Extrait cité:
● ● ● ● ● ● ●

Que voulons-nous dire lorsque nous affirmons que l’extrême droite veut se débarrasser de toute une partie du prolétariat  ? Pour le comprendre, il faut se référer à la théorie économique du «  club  », théorisée par Buchanan en 1965. Cette théorie affirme que pour bénéficier d’un bien dans un groupe donné, comme un club de golf, il faut qu’il n’y ait pas trop de membres pour en profiter, ce qui permettrait d’en retirer un bénéfice optimal. Dans le cas contraire, les infrastructures sont trop engorgées et la qualité du service décroît.

Un grand salon VIP de la nationalité française

Dans un contexte de crise économique larvée depuis les années 1970 et qui s’aggrave particulièrement depuis la crise de 2008, l’extrême droite défend une «  théorie du club de golf  » appliquée à l’économie nationale. S’il y a du chômage, des déficits de la Sécurité sociale, des réformes des retraites, des baisses de salaires, ce n’est pas à cause du capitalisme, de son état permanent de crise et des attaques de la bourgeoisie depuis 30 ans, mais bel et bien à cause d’un effet «  club de golf  »  : il y aurait trop de prolétaires  !

Cette théorie voit la France comme un gigantesque club de golf ou une copropriété. Pour pouvoir bénéficier de ses avantages de manière sereine, il faudrait en restreindre l’accès en faisant en quelque sorte un «  cercle privé  ». Selon cette vision du monde, l’assurance maladie, les allocations chômage, les allocations familiales, mais aussi les emplois publics et même l’ensemble des emplois seraient en quelques sortes réservées aux membres d’un grand salon VIP, dont les détenteurs de la nationalité française seraient les membres.

Face à la dégradation du marché de l’emploi, aux effets de la crise qui s’aggrave depuis 2008, des déficits chroniques de la Sécurité sociale et de l’Etat, la solution serait tout simplement de virer un certain nombre de membres du club pour retrouver un fonctionnement «  optimal  ».

C’est là que rentre en jeu le racisme, la stigmatisation de l’islam et des «  assistés  ». Le racisme est le plus souvent perçu seulement d’un point de vue moral, ce qui est une erreur. Ainsi, selon les adeptes du discours de type SOS Racisme, le racisme de l’extrême droite serait inhumain, discriminant, déshumanisant, et explicable uniquement par la peur de l’autre.

● ● ● ● ● ● ●

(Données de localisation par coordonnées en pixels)
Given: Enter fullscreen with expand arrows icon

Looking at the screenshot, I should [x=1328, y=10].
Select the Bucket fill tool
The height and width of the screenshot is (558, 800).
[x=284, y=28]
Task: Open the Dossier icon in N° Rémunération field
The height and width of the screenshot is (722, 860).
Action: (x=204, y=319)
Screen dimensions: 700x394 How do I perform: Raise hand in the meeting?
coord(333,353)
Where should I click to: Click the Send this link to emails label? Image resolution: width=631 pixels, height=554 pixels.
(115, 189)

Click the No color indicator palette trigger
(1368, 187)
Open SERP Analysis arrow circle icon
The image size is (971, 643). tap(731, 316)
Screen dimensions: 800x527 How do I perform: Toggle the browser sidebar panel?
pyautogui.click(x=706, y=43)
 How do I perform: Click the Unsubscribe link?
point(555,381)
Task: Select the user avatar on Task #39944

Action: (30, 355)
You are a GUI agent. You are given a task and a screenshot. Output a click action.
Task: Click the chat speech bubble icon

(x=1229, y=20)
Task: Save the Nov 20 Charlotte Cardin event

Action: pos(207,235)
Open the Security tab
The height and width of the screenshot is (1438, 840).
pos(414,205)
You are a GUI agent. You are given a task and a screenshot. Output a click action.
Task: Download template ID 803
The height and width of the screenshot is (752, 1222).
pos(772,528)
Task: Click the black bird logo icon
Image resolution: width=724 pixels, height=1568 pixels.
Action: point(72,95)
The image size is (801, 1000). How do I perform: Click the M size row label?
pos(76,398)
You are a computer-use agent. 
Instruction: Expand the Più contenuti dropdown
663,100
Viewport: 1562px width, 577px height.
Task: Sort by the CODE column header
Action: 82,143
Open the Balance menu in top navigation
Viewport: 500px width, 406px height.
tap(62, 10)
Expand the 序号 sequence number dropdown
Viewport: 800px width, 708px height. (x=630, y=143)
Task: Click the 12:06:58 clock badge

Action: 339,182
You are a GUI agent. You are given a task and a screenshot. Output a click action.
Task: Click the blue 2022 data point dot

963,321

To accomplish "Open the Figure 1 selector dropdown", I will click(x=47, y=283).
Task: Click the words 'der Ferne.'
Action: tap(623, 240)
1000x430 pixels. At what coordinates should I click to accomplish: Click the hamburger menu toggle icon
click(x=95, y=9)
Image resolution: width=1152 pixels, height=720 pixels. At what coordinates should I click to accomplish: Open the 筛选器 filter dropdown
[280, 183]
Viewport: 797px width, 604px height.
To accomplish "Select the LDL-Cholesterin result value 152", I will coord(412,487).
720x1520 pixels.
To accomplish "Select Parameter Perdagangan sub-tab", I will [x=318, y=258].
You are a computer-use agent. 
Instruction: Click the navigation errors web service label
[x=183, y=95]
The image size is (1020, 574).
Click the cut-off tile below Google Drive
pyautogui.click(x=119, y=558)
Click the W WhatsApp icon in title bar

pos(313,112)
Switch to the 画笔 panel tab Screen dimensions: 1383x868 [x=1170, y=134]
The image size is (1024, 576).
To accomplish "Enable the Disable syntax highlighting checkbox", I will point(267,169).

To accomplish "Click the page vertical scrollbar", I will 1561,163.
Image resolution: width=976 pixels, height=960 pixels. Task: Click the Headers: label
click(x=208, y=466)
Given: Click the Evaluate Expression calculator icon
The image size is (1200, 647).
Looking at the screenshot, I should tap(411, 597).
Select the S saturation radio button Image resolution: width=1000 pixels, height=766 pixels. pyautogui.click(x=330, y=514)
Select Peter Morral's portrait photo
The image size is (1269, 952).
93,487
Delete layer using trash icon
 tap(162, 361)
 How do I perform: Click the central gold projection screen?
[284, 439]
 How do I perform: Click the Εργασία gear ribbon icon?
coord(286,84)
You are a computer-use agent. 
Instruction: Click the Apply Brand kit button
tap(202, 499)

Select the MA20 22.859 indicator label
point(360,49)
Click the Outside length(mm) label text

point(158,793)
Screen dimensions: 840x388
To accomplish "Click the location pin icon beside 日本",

● ● ● ● ● ● ●

Action demandée: Dans le texte sur la théorie du club de golf, renommez « islam » en « immigration » et reprenez le passage compris entre « C’est là que » et « peur de l’autre. », bornes incluses.

Corrigé:
C’est là que rentre en jeu le racisme, la stigmatisation de l’immigration et des «  assistés  ». Le racisme est le plus souvent perçu seulement d’un point de vue moral, ce qui est une erreur. Ainsi, selon les adeptes du discours de type SOS Racisme, le racisme de l’extrême droite serait inhumain, discriminant, déshumanisant, et explicable uniquement par la peur de l’autre.